Right now, Groupon’s got a pretty good thing going on. They’re one of the fastest growing internet start-ups ever, they’re raking in loads of cash, and they can wear flip-flops to work. And yet as they prepare for their $30 billion IPO, the cracks are starting to show. So why is everyone and their mother questioning the company’s worth?
It’s too good to be true. Not only is it unlikely Groupon will be able to maintain current growth levels, but those levels might not be as impressive as they seem. Here’s the breakdown: While Groupon reported over $700 million in revenue last year, $615 million of that came from acquisitions, marketing, and expanding in new markets. And the way Groupon counts their revenue is questionable at best, and definitely misleading.

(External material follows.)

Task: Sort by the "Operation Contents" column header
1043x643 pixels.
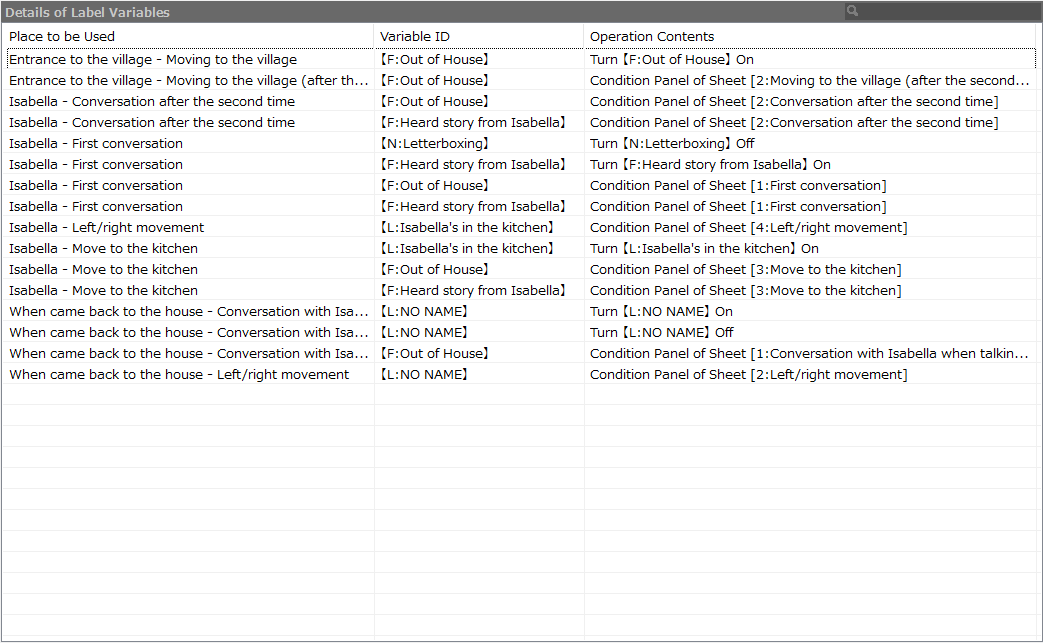Action: (645, 36)
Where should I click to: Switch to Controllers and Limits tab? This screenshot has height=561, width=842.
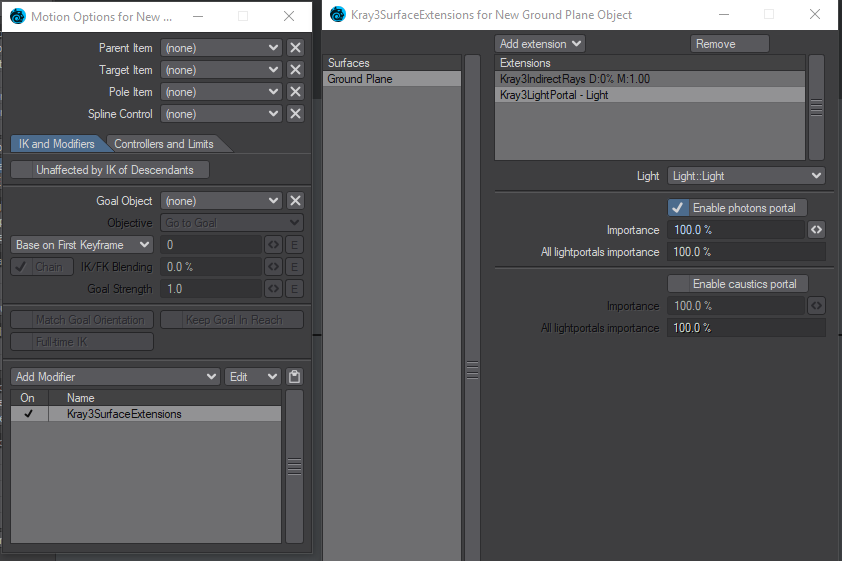click(x=164, y=144)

Groupon defines “revenue” as the “purchase price paid by customers” though the Groupon doesn’t retain all that money, with a 50% share going to the company issuing the coupon. Then Groupon calls the amount of “revenue” retained after paying merchants their cut “gross profit”. While the way Groupon chooses to keep their books is their business, and perfectly legal as long as they’re up front about what the numbers mean, but it means the numbers often reported by the media may not be as impressive as they sound given that most companies have a very different definition of “revenue”. Check Out: Groupon’s Questionable Financial Disclosures.

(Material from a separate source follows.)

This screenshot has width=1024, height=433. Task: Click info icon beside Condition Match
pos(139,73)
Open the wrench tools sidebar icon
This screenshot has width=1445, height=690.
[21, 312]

People don’t trust Eric Lefkofsky. The man is clearly brilliant. He has a knack for making money. But trouble seems to follow him in every venture. When Groupon’s chairman and largest shareholder’s first company, Brandon Apparel, failed, he was sued by one of its lenders, the former owner of Brandon Apparel, the NFL, and the MLB. When Lefkofsky sold his next venture, Starbelly.com, for $240 million to a company called Ha-Lo Industries, Ha-Lo went bankrupt shortly thereafter, with Lefkofsky again being named defendant in a lawsuit. Then in 2007, shortly after Lefkofsky’s next company, InnerWorkings, had its initial public offering, when the stock was up 82%, he began unloading his shares. Then in 2008 a wildly disturbing lawsuit filed against Lefkofsky and InnerWorkings accused him of “racketeering”, “terrorist tactics”, “having effectively almost destroyed the company”. While the suit was ultimately dropped, it left a dark cloud over Lefkofsky’s name. And now Lefkofsky seems to be repeating some of his old patterns, with him and his family cashing out $382 million in Groupon before the company had even filed for its IPO.